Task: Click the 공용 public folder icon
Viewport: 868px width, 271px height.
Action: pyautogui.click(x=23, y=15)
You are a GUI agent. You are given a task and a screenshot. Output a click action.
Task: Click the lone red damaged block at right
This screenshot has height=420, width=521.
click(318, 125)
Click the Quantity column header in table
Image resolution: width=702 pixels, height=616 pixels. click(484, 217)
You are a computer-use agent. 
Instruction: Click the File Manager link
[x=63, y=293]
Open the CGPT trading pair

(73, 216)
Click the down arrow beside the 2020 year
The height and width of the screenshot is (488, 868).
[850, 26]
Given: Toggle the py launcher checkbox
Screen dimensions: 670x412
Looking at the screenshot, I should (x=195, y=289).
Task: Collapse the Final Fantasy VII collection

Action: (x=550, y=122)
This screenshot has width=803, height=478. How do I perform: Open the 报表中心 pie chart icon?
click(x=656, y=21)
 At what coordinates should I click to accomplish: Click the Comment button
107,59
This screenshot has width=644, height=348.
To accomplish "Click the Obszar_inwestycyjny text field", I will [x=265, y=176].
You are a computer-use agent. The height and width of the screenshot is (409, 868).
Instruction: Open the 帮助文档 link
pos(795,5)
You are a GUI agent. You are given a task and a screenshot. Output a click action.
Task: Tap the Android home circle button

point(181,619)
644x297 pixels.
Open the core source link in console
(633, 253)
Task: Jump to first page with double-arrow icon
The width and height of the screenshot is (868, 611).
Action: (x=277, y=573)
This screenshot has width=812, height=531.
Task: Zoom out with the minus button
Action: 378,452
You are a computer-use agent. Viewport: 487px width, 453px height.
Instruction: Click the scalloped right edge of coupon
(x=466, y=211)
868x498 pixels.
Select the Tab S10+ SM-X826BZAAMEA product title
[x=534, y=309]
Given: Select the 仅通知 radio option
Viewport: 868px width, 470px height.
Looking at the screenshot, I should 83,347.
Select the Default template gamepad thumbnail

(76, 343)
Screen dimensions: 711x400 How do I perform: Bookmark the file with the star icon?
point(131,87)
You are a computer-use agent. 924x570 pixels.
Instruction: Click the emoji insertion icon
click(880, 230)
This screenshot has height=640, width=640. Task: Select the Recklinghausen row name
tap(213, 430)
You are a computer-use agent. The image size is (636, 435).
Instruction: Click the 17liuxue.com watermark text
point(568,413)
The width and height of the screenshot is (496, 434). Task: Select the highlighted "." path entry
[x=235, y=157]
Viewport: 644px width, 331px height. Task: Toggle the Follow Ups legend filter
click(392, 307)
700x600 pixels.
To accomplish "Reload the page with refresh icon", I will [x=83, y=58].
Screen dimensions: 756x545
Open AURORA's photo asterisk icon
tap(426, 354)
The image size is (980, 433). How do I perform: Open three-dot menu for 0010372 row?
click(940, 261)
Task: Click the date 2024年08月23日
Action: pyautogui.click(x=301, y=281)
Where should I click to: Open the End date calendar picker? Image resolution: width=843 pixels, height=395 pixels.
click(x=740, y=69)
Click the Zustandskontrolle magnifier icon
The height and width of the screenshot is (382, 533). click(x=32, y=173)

══════════════════════════════

Search the records for the word "will". Copy each line where it appears.

RESPONSE FOR THIS EXERCISE ->
To accomplish "Click the Obszar_inwestycyjny text field", I will [x=265, y=176].
To accomplish "Reload the page with refresh icon", I will [x=83, y=58].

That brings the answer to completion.